Lesson Learned: The Hunt for Primary Sources

While I was already under certain time constraints, I definitely did not help myself when it came to finding sources. More questions should have been posed to family members, mostly my father, of what was available closer to home.  My initial thought was to look through archives rather than family records. This is mainly due to the fact that I had a preconceived notion that I had already seen everything we had on my grandfather. Combined with where and how I found inspiration for this project, this was the basic problem with my hunt for primary sources.

My inspiration for this project came almost a year ago, as I was procrastinating on another hunt for primary sources, this time for a History class.  I was hitting dead ends in the search and was becoming very disheartened and stressed. To ease that feeling, I went to Youtube and searched for calming music. After settling on some Hans Zimmer, I had the sudden inclination to search for anything on the 362nd Fighter Group. Googling my grandfather had not produced anything new in a few years (I found myself doing this about twice a year since his passing), so I did not search for him, which turned out to be a good thing. In the results page, there it was; color footage of the 362nd Fighter Group, and 3 minutes in, there was my grandfather.

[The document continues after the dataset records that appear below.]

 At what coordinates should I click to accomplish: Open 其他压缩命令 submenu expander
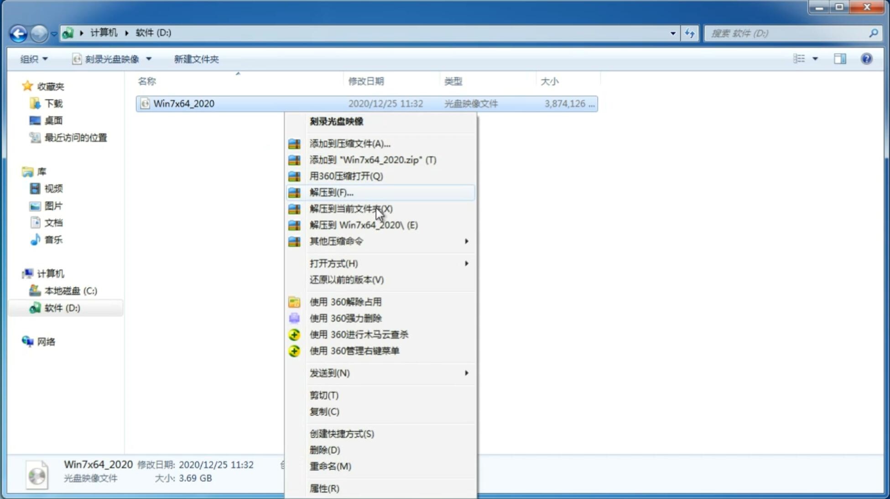466,241
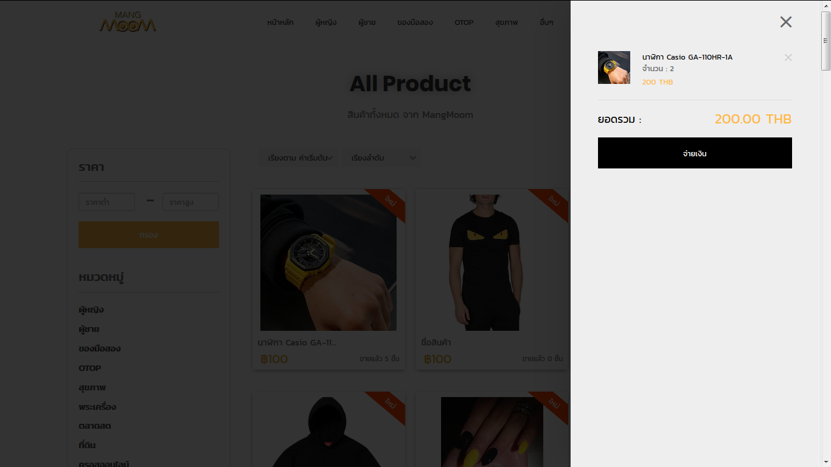The image size is (831, 467).
Task: Click the กรอง filter button
Action: (148, 235)
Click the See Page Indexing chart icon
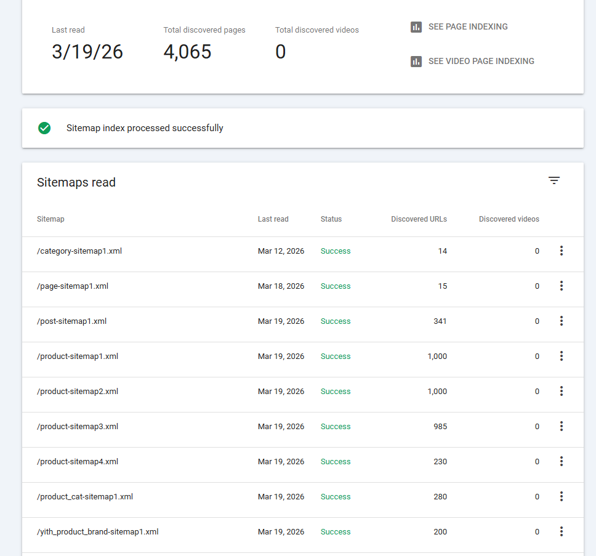 416,27
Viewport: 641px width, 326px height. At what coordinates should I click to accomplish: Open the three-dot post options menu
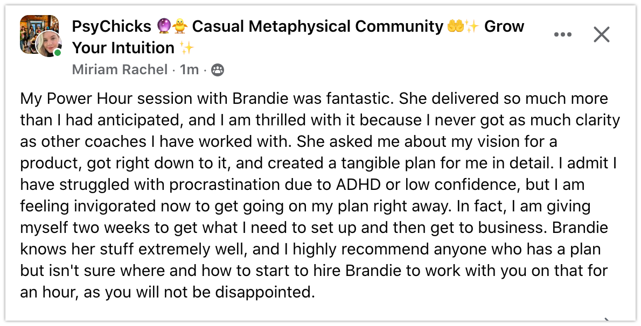click(562, 35)
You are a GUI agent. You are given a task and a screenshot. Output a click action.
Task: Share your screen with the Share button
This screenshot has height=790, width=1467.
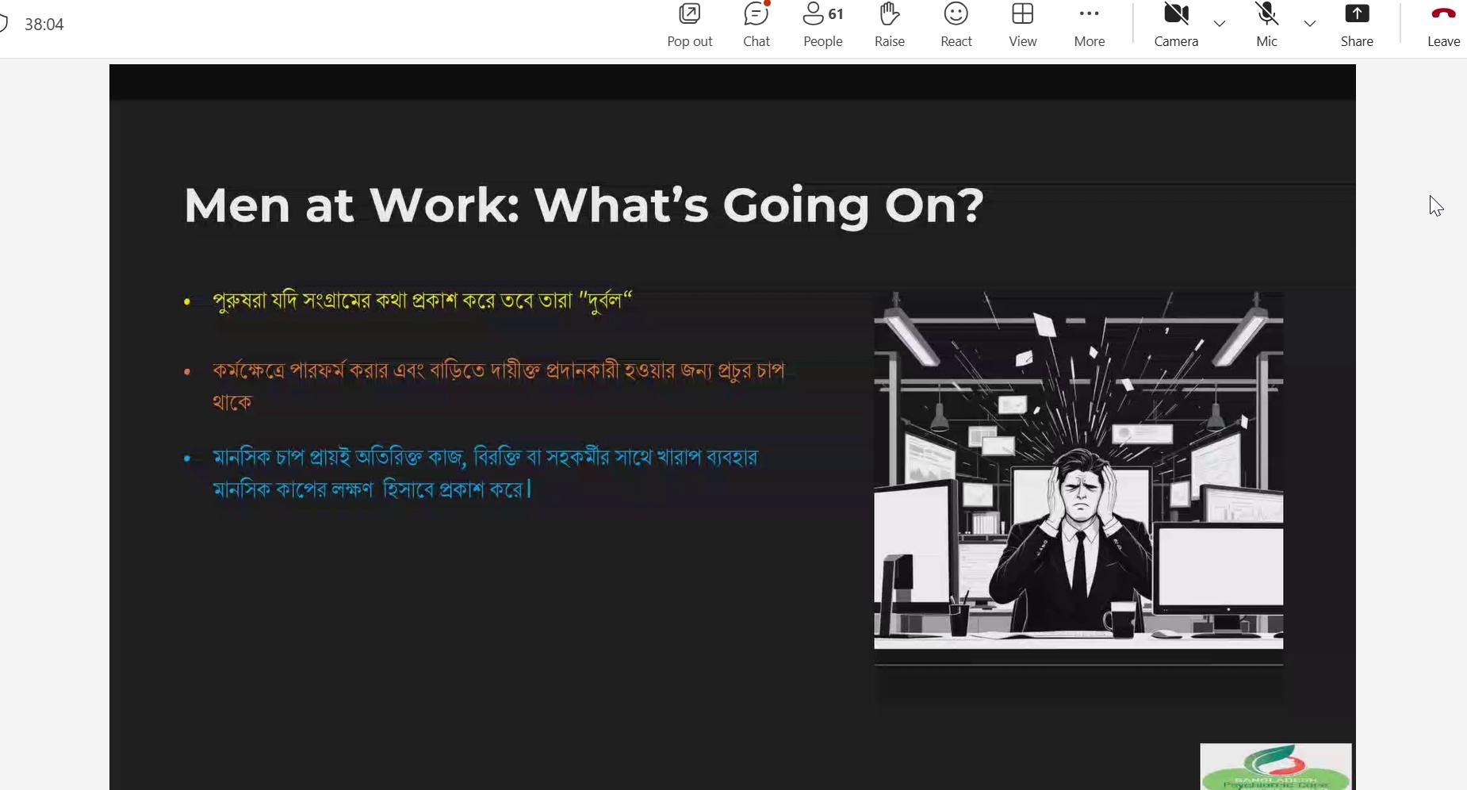coord(1356,25)
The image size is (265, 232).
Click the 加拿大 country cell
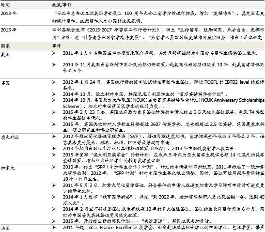pyautogui.click(x=8, y=168)
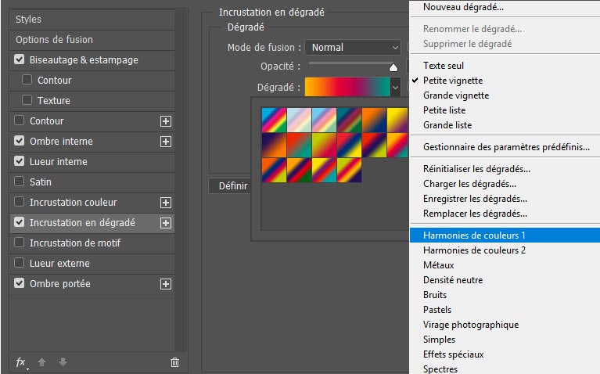Enable the Lueur externe checkbox
Viewport: 600px width, 374px height.
pyautogui.click(x=20, y=264)
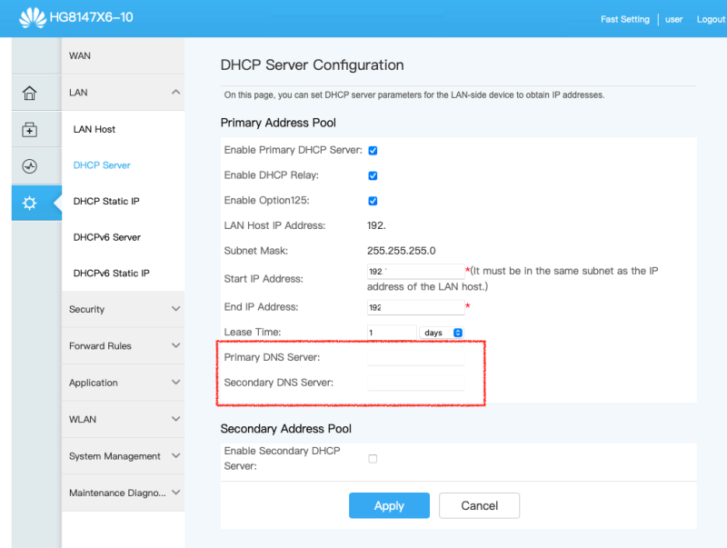Toggle Enable Option125 checkbox
The width and height of the screenshot is (727, 548).
(373, 201)
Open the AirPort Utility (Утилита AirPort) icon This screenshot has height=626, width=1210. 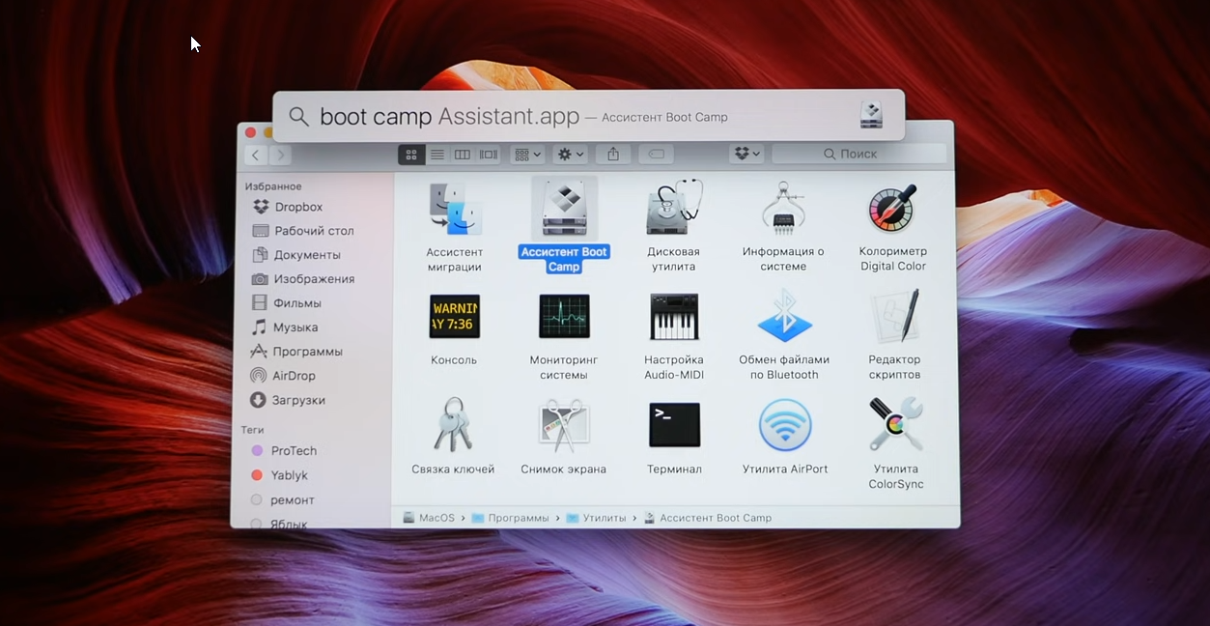point(784,425)
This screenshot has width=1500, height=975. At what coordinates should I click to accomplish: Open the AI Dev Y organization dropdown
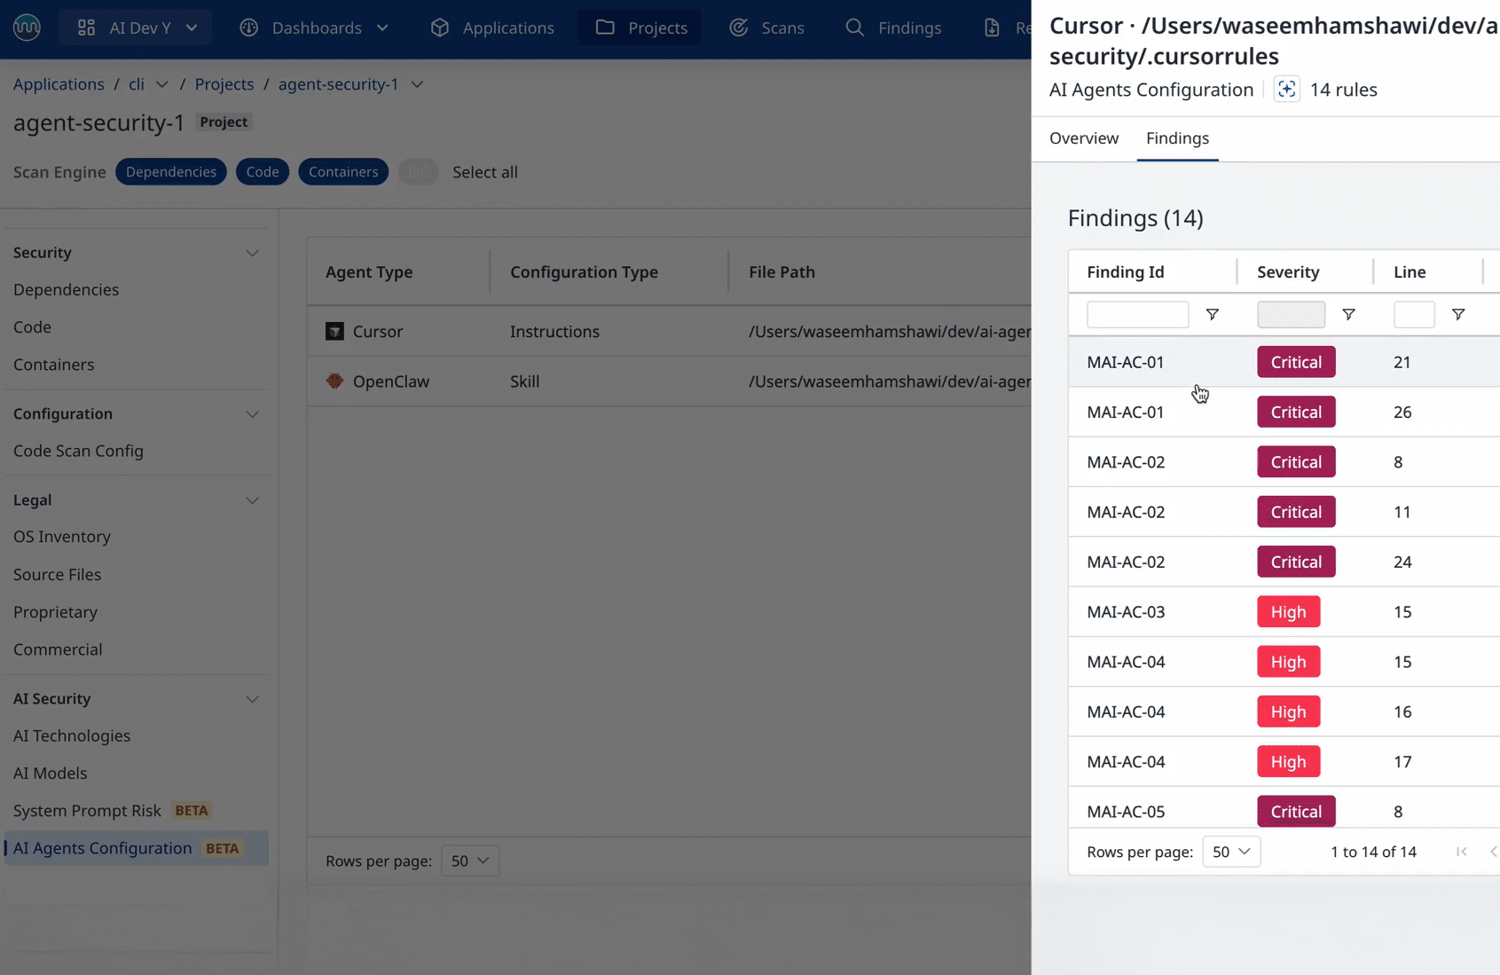click(x=137, y=28)
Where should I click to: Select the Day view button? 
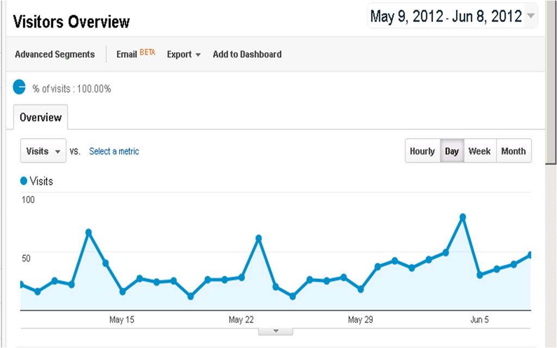point(452,151)
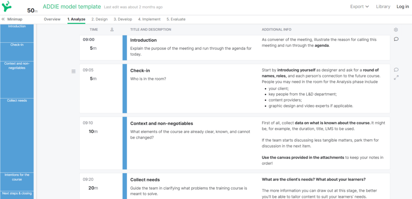Open the 3. Develop tab
The width and height of the screenshot is (412, 199).
(x=123, y=19)

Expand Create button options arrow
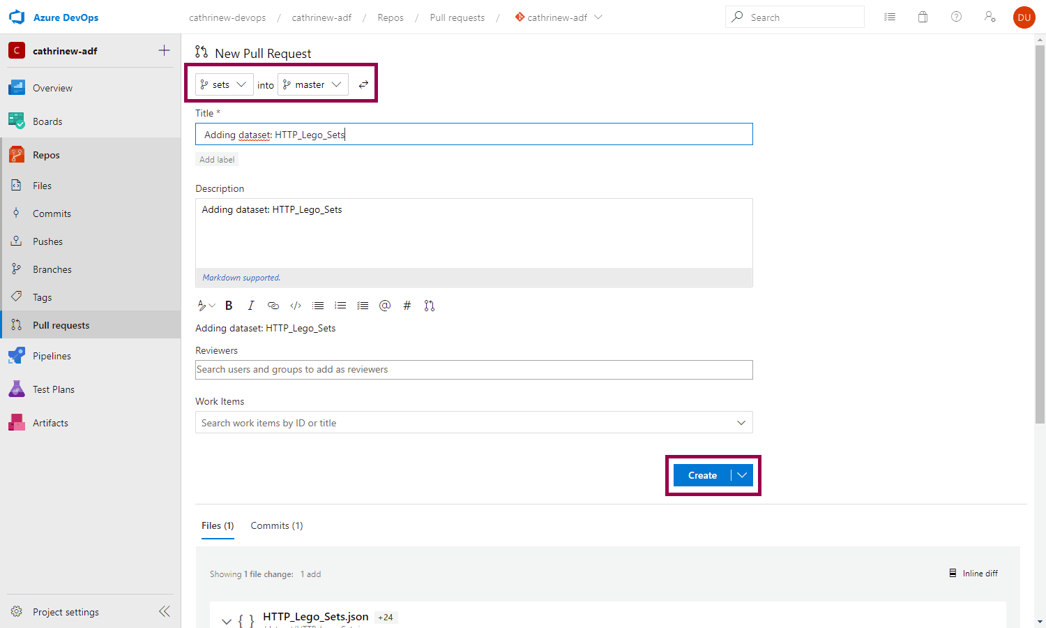tap(742, 475)
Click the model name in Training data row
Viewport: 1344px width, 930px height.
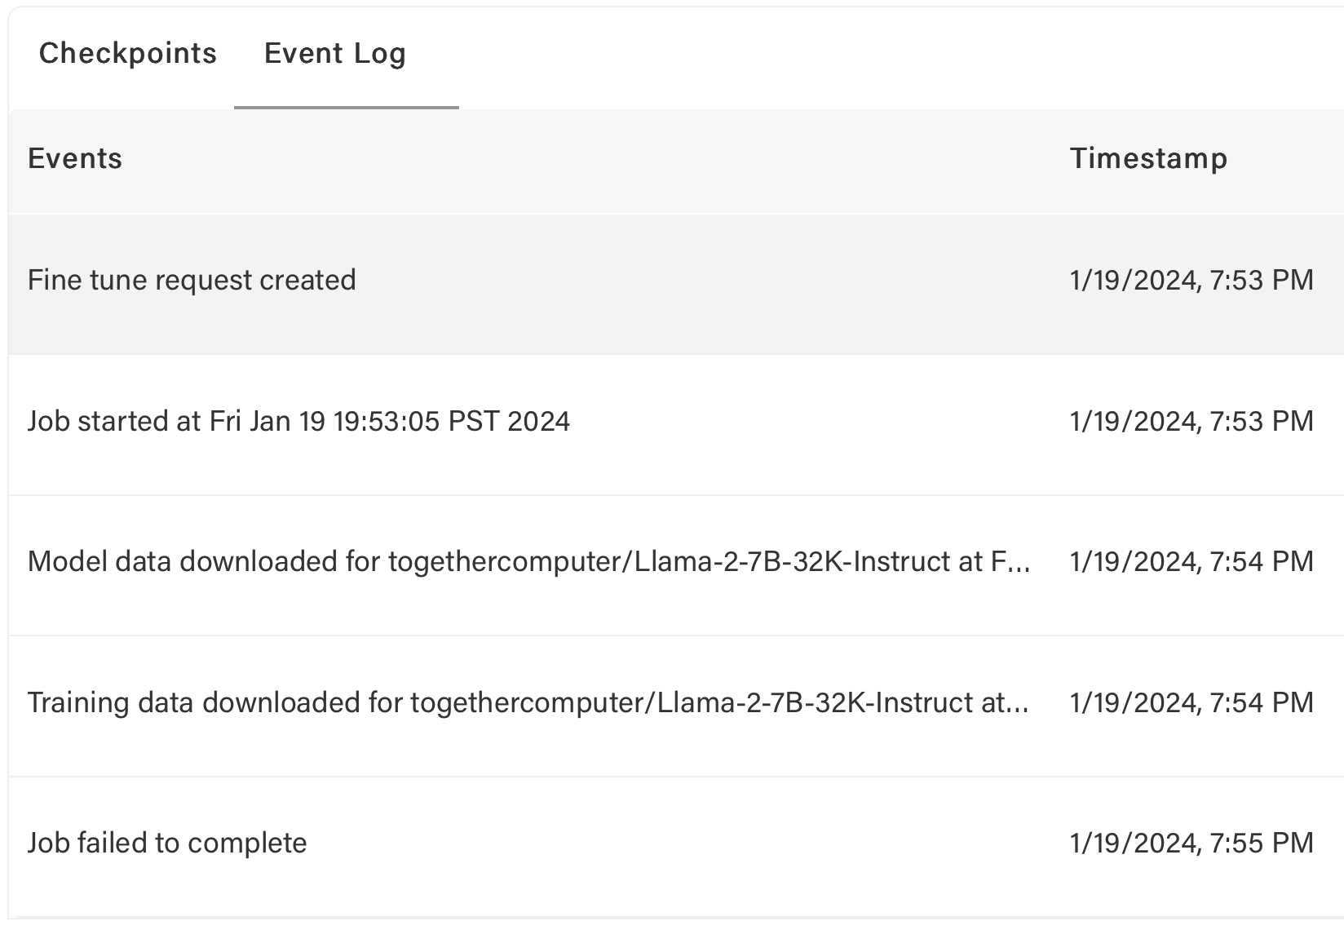pos(691,703)
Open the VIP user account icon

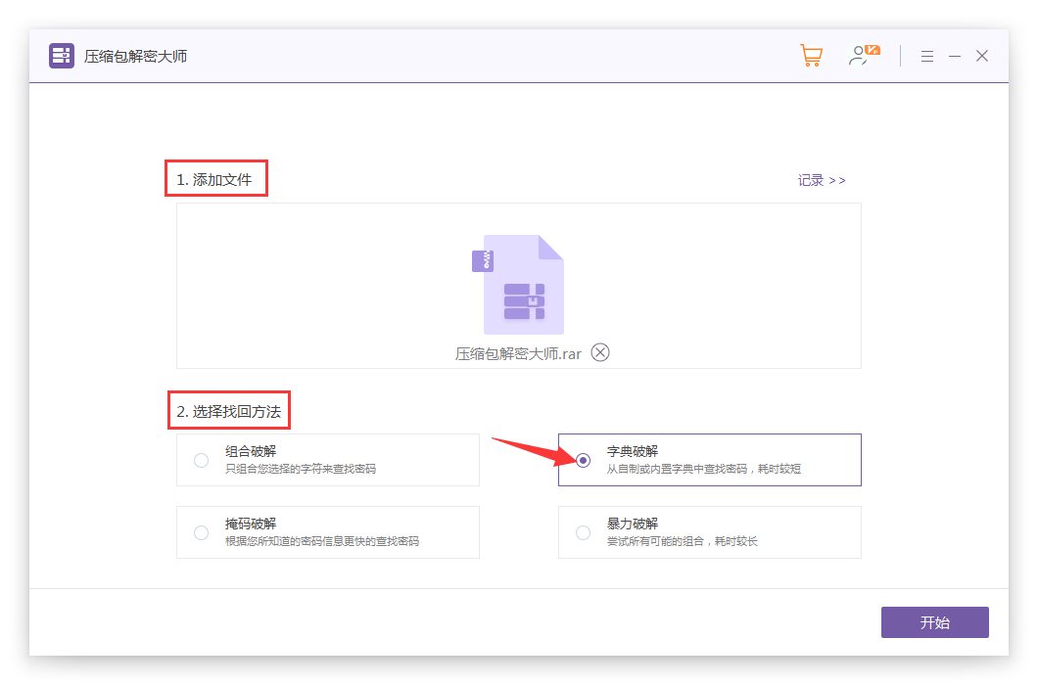pos(863,56)
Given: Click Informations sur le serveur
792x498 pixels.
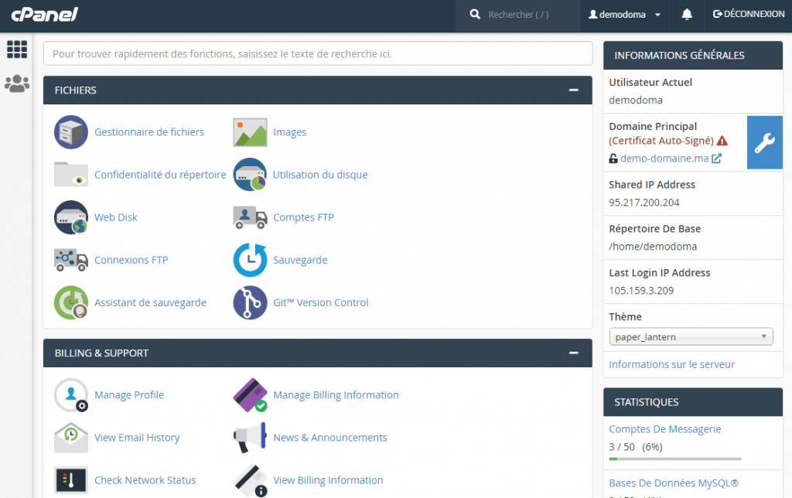Looking at the screenshot, I should pyautogui.click(x=670, y=363).

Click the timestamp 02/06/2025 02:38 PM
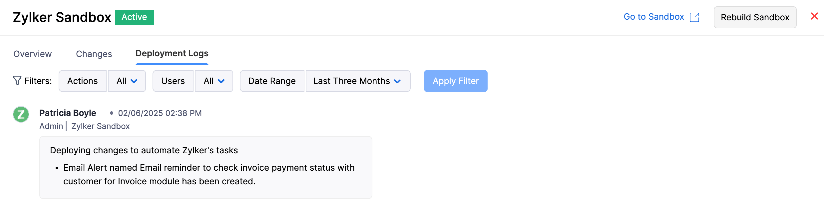pyautogui.click(x=160, y=113)
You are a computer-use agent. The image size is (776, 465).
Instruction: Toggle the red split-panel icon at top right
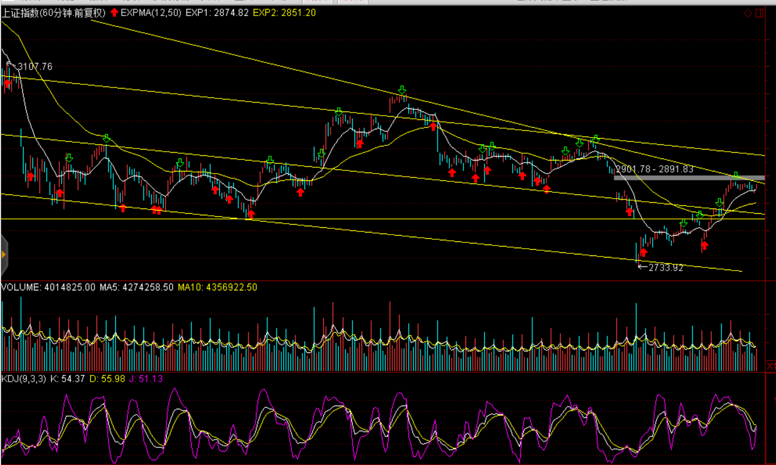760,13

I subscribed to the content creator (Zeno’s Warbirds) and messaged him to find out where he had found this footage. This was the beginning of my project, even though it took me another two months to officially declare it as such. My hunt for primary sources should have started soon after I found that first video. Instead, it took another four months after my official decision to figure out where to look for more records, and still this was nowhere near home. St. Louis, Missouri, Dayton, Ohio, and Tulsa, Oklahoma were my points of reference when I could have been looking in my own house.

So, sorry to say, I’ve accomplished more in the search for records on my grandfather in the past month than in the previous eight months.  I would say this is due in large part to my lack of understanding what was actually out there, along with not asking questions  to those who would know more, a.k.a. my father and uncle. I also overloaded my class schedule in the fall so that any real searches were rushed and half hearted until December. Contact with the archives in St. Louis was not initiated until then, and I had to have my father actually do it since I was not considered next of kin.  That was also when I began my correspondence with the archives in Dayton, and both the archivist and museum curator there proved to be the second biggest help in my search for information after my father.

So the lesson learned in my hunt for primary sources:

  1. Search sooner rather than later
  2. Search near before searching far
  3. Ask questions, no matter how stupid they may sound

In the end, I felt far more foolish for not asking the obvious questions about the items closest to me months ago. Now, I know.